I’m a software engineer at heart – I love writing code, deploying functionality, and seeing the impact it has. Even when I’m just shaving a few seconds off a repetitive task by removing an unnecessary button click – it’s all about small improvements, often. So it might be surprising to hear, most problems which impact my working life do not originate in the code.
For many enterprises, defining work is the hardest part of the delivery process. Get that wrong and progress can’t be tracked, changes can’t be tested, the team are confused about what’s getting done, and there’s a lot of wasted effort pursuing the wrong outcomes. In this post, I hope to outline how I like to see things done. This approach is a nexus of ideas and behaviours from all the high performing teams I’ve been fortunate enough to be a part of.
Requirements
Oh yes! They’re still a thing!
Although a LOT of software gets built “just because”, it’s pretty likely that behind the work you’re doing, there are some fundamental requirements. You might not have a list of them, know where they came from, or know which are most important, but they’re there. Also, if you don’t have a list, or sources, or a priority – why not?
These days most teams at least try to be agile, working from stories; but are those stories being driven by requirements? You have to start with requirements – functional and non-functional (yes, you remember this from college – no different). In an agile world, we might not demand to know every requirement in detail, up front, but if you’re spending money without being able to point at the reason, then you’re on a slippery slope. Fundamentally, we shouldn’t be building anything which isn’t needed. It’s fine to be vague when there are uncertainties, but the process of asking the questions (yep – going to the business and asking someone) and compiling the list, will drive thought and conversation which otherwise won’t happen.
You’ll want to get these requirements into a list; it really doesn’t have to be a spreadsheet, but that works well and can even be used collaboratively these days. Whatever you’re using, you’ll want to give each requirement a unique ID so it can be referred to, categories such as source and type, and a priority. Guess what – after a lot of discussion, you’re going to want to tackle the higher priority requirements first.

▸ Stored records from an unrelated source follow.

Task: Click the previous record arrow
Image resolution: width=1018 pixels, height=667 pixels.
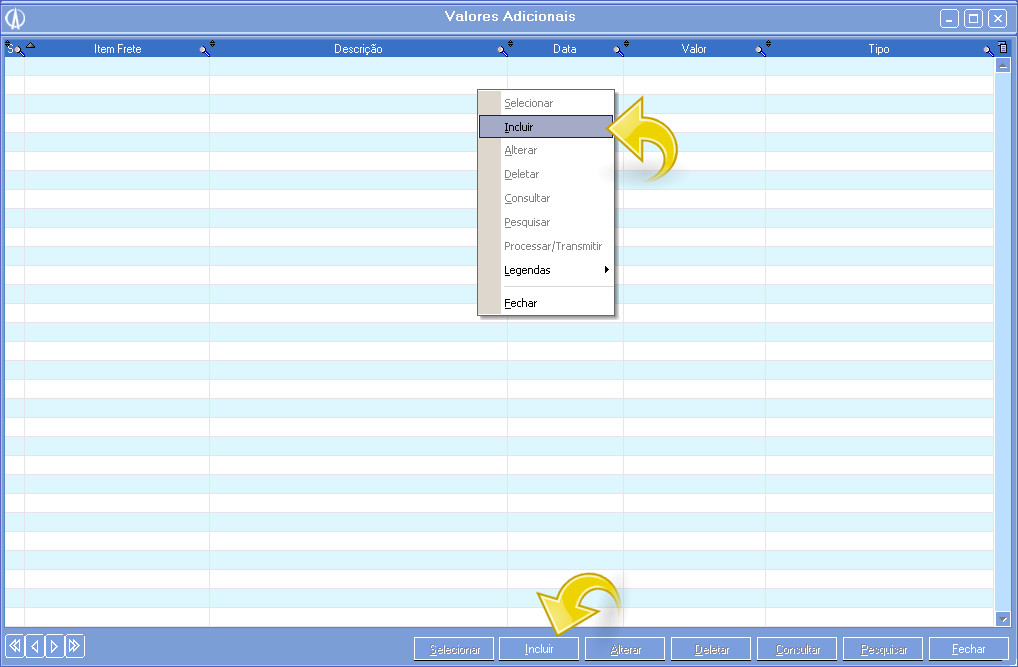Action: point(34,646)
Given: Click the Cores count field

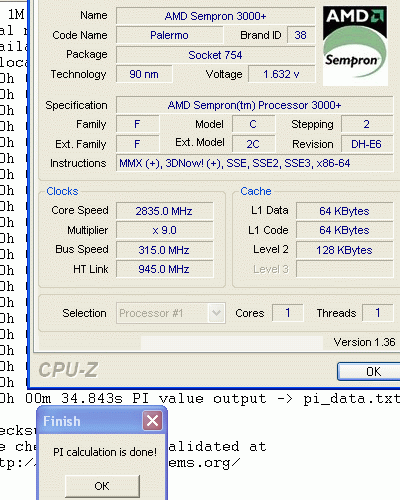Looking at the screenshot, I should 288,313.
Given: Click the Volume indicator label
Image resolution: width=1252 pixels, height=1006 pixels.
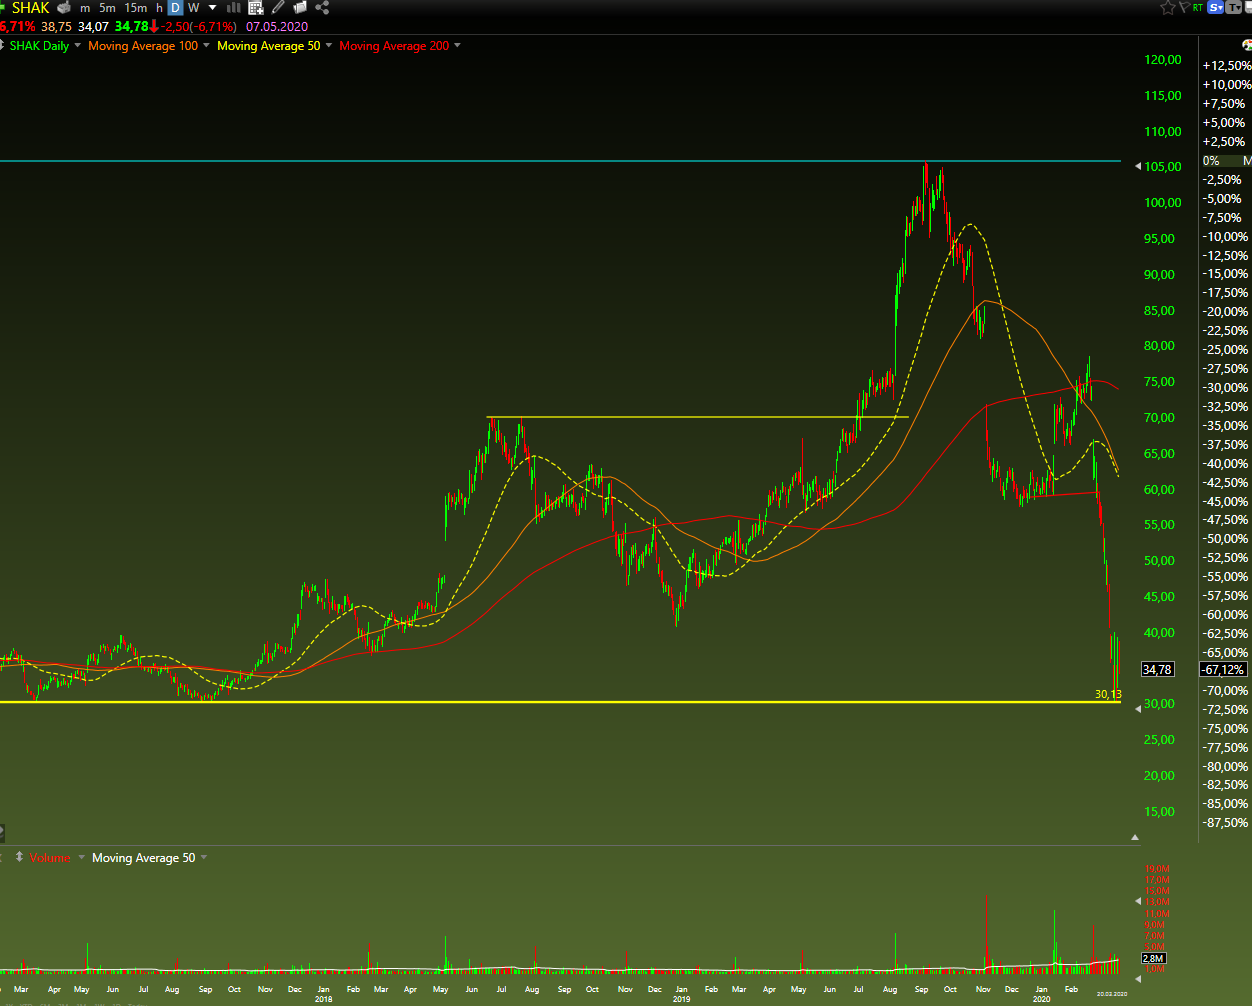Looking at the screenshot, I should point(50,858).
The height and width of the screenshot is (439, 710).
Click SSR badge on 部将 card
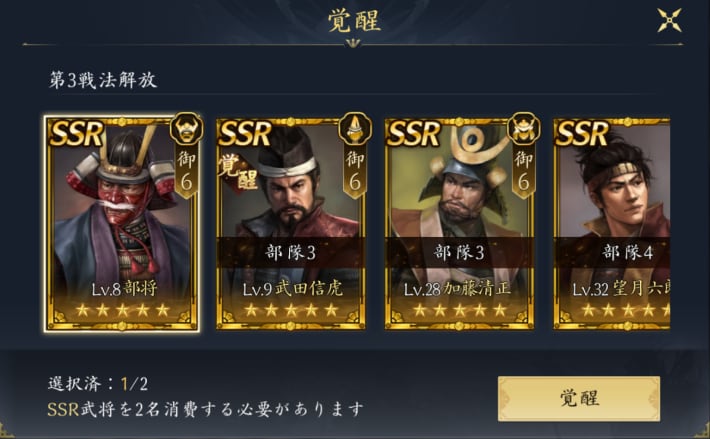pos(77,134)
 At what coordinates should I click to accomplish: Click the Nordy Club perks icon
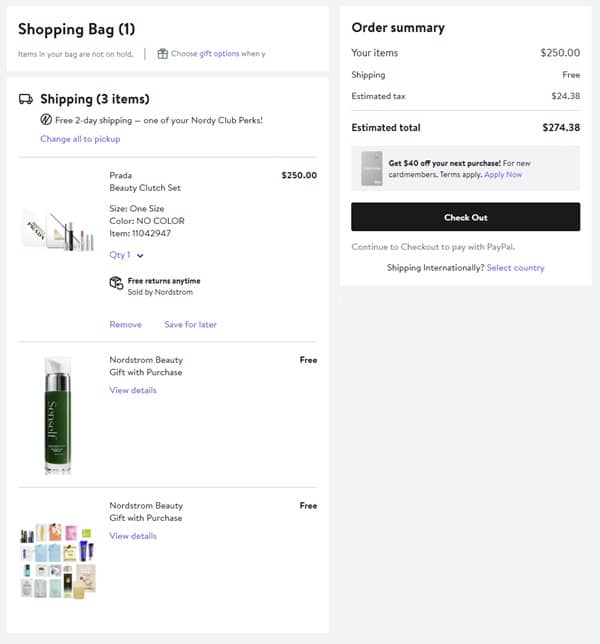point(46,120)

This is where you’re going to hit the first obstacle in fulfilling the CEO’s biggest expectations: the design. You may have architects on the team, or you might have a tech lead, or a technical BA, or maybe it’s a group work thing, but you need to get some idea of how these requirements are going to be fulfilled, before anyone can start generating stories.
High level technical design
Steering the development effort to produce the right architecture is a tricky process. The right design will be driven by the business – new startups will likely want very fast, very simple first versions of software, targeting a monolithic design. More mature businesses will likely be moving beyond monolithic design and will have new driving principles which will help determine the best approach. Whatever the right design might be, there are often conflicting opinions within a team as to what’s best; driving discussion and white board sessions to hammer out different possibilities.

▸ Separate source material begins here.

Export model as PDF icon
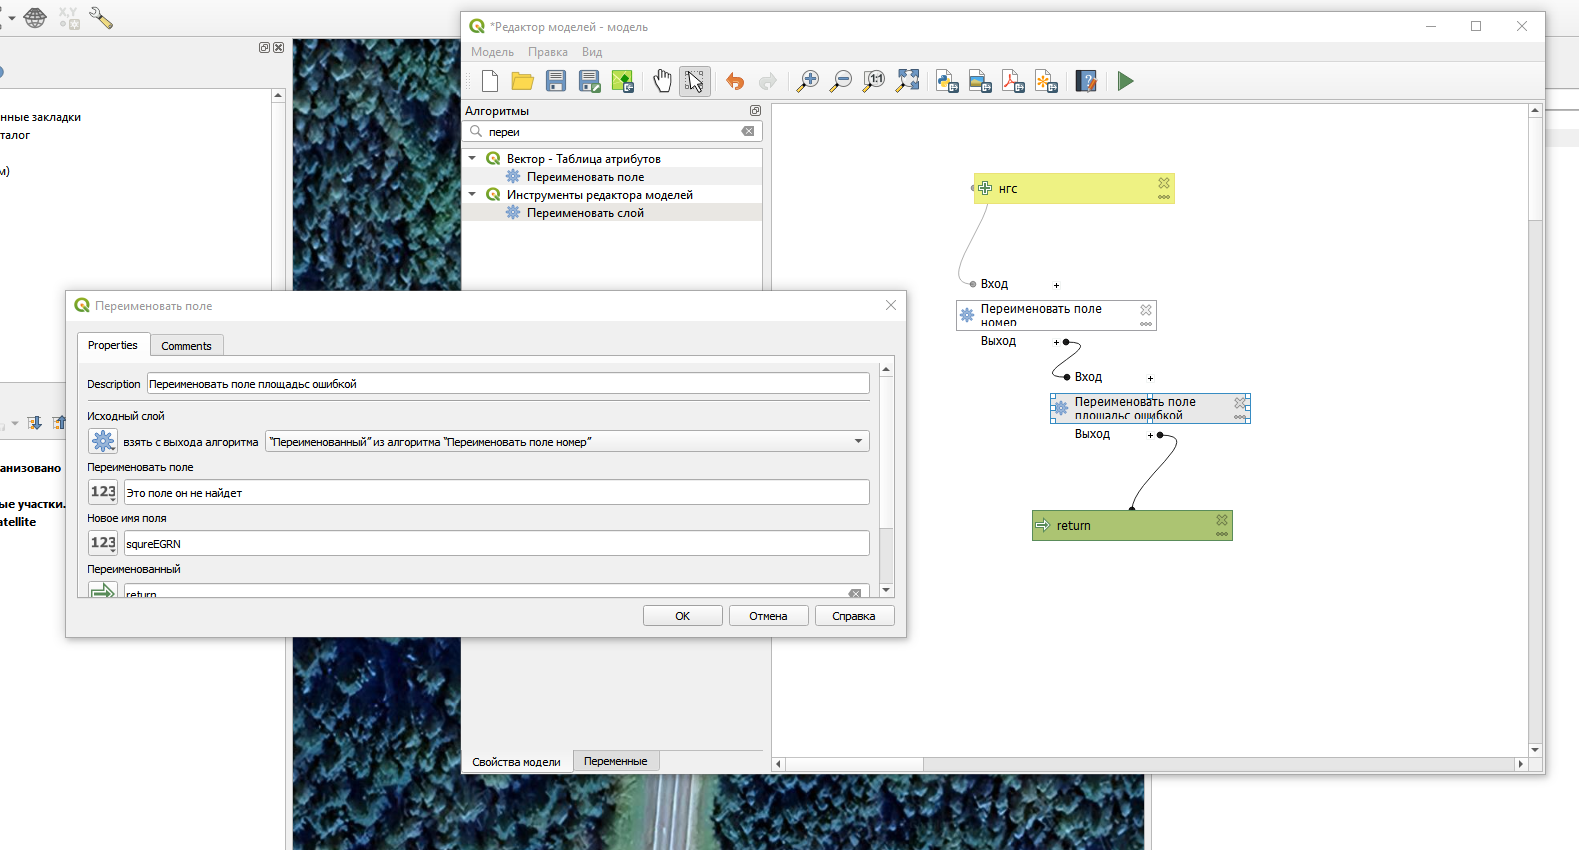Image resolution: width=1579 pixels, height=850 pixels. 1013,82
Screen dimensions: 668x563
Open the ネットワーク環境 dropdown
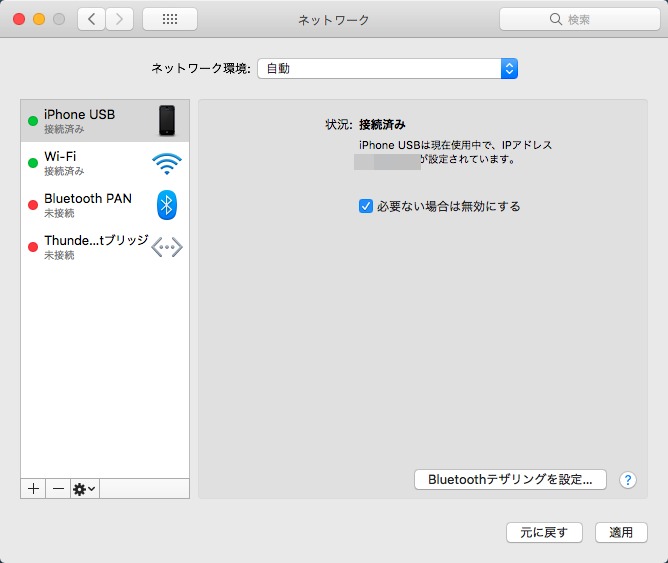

This should be an exciting process. Whenever there’s real discussion and collaboration, the end result cannot be fully known up front. It’s like a big game of chess where all the players are on the same side, picking the best combination of tactics to force a perfect game. Eventually, even if everything isn’t fully agreed, there will be at least the basic framework: you’ll know what subdomains you’re working with, how you’re going to break them down into services, what types of events you expect to be flowing, what storage mechanism to use, and so on. Enough to get started on the first few work items.
There’s an idea called emergent design which gets banded about as either a bit of a joke or the holy grail. I like to think of emergent design as ‘just in time design’, because it’s really the practice of putting off design decisions until the last possible moment (sometimes while code is being written). Depending on the seniority of your developers, you may feel you need to make more decisions up front, but deciding as late as you can is always the best approach. Most of the time, there are overarching patterns which are already in place, such as existing dev ops code which can build, test and deploy microservices. These will drive some earlier decisions for most cases, but you shouldn’t be afraid to break the mould where it makes sense.
At some point, after enough requirements have been gathered to start designing, and after enough design has happened to be able to start building something, you can start creating some work items or stories.
The act of delivering work can inform the next iteration of design in a number of ways. A spike story can be created which tasks someone with a deep dive of technical knowledge gathering, aimed at answering very specific questions. Particularly difficult logic flows could be developed using TDD, to allow the developer to play with different implementations without changing the overall result. It might not be until a feature has been built that it becomes apparent how big it really is – maybe it belongs in its own service, but no-one realises until someone has written some code. The constant learnings during development should be fed back into the design. Without that feedback the outcome generally becomes an unmanageable ball of spaghetti code with a high WTF/f ratio.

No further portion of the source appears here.